Last Box Of Sparklers is touring Swedish musician Erik Nyberg, playing his last UK show of a two week tour. A formerly familiar face on the circuit thanks to his stint in The Flaming Moes he is an artist who has managed to become the physical embodiment of his music – laid back, hypnotic and serene, even down to removal of his shoes to properly relax into his set. His electric dream pop for this tour was stripped down to acoustic guitar and piano for practical considerations (not having an electric guitar mainly) but the songs were more than strong enough to still work in this format, and the beautiful and spellbinding nature of the music soon silenced the boisterous Saturday night crowd into a rapt appreciation of the artistry on show. Right up until the final track, a hilarious version of rubbish Hungarian rapper Speak’s track Stop The War, with a brilliantly dry, BBC English delivery from headliner Shaun Buswell guesting the rap parts to great comic effect, at which point the audience erupted into a combination of hysterics and joining in. A superb if unexpected full stop to the set.
The reason I was so excited to attend this show was headliner Buswell. The musical vehicle for the songs of Shaun Buswell, I have seen the collective range from Shaun playing solo all the way through to a full band with 30 piece symphony Orchestra. For Shaun is a man who doesn’t like to keep things simple and rarely likes to play two shows the same. In fact, he seems hell bent on making everything as hard as possible, following a devotion to challenging himself as much as he can. So having already formed an orchestra by meeting strangers on the London Underground over the course of 12 months, played on the London Eye, reformed the orchestra from more strangers met during a 2 week Edinburgh Fringe stint and touring a spoken word show based on the experiences, he decided to re-score all his songs for all possible instruments (without being able to read music) so that whoever he picked up on this ostensibly solo trek round the country with Last Box Of Sparklers (who had produced his last two records) could join him on stage to play. Oh, and the audience would choose the set by calling out numbers relating to the songs in a game of set-list bingo. Meaning, as Shaun pointed out, that each gig was going to be a totally unique combination of musicians, instruments and songs.
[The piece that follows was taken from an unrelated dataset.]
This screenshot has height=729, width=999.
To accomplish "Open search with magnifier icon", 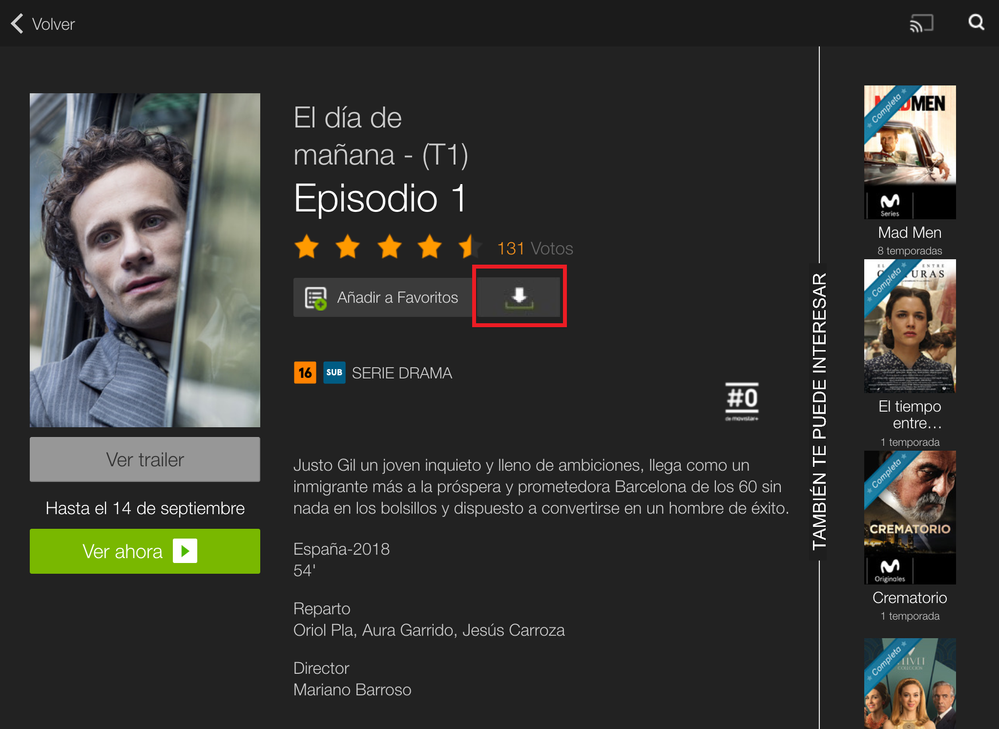I will 976,22.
And the results, as unlikely as this should have been, were stunning. Helped that this was a home town show so the audience were mostly friendly and there was a core of familiar musicians (although some were brand new and several had apparently come out of “retirement” for this event so were not necessarily gig-fit) it all came together in a musical perfect storm. But whilst the sweeping strings, elegant clarinet and piano and tight rhythm section were a fabulous framework, it was Shaun and his songs that were the real star of the show. Highly underrated as both a singer and a songwriter (I often feel the challenges he puts himself through detract from this), the songs have a grace and atmosphere all of their own, delicious melodies sparkling over considered and meaningful lyrics, which, when added to an impressive array of sarcastic heckle come-backs, had the large crowd eating out of his hand and lapping up every twist and turn of the show.
I was left with the realisation that Buswell doesn’t just play gigs, he puts on events, something bigger, better and infinitely more impressive than your average workaday covers act rumbling through another mediocre version of Sex On Fire. This was what live music is all about, that exciting feeling of being part of something special, something different and something meaningful, a moving of the musical goalposts into areas yet uncharted. Sure, the “challenges” detract from the musical genius that is the root of the projects, but they also add veracity to them, giving them an additional layer of artistic merit that you otherwise rarely see. It is a fine line to walk though, this creative virtue could easily slip into circus stunt territory, but it does appear that Buswell has perfect balance.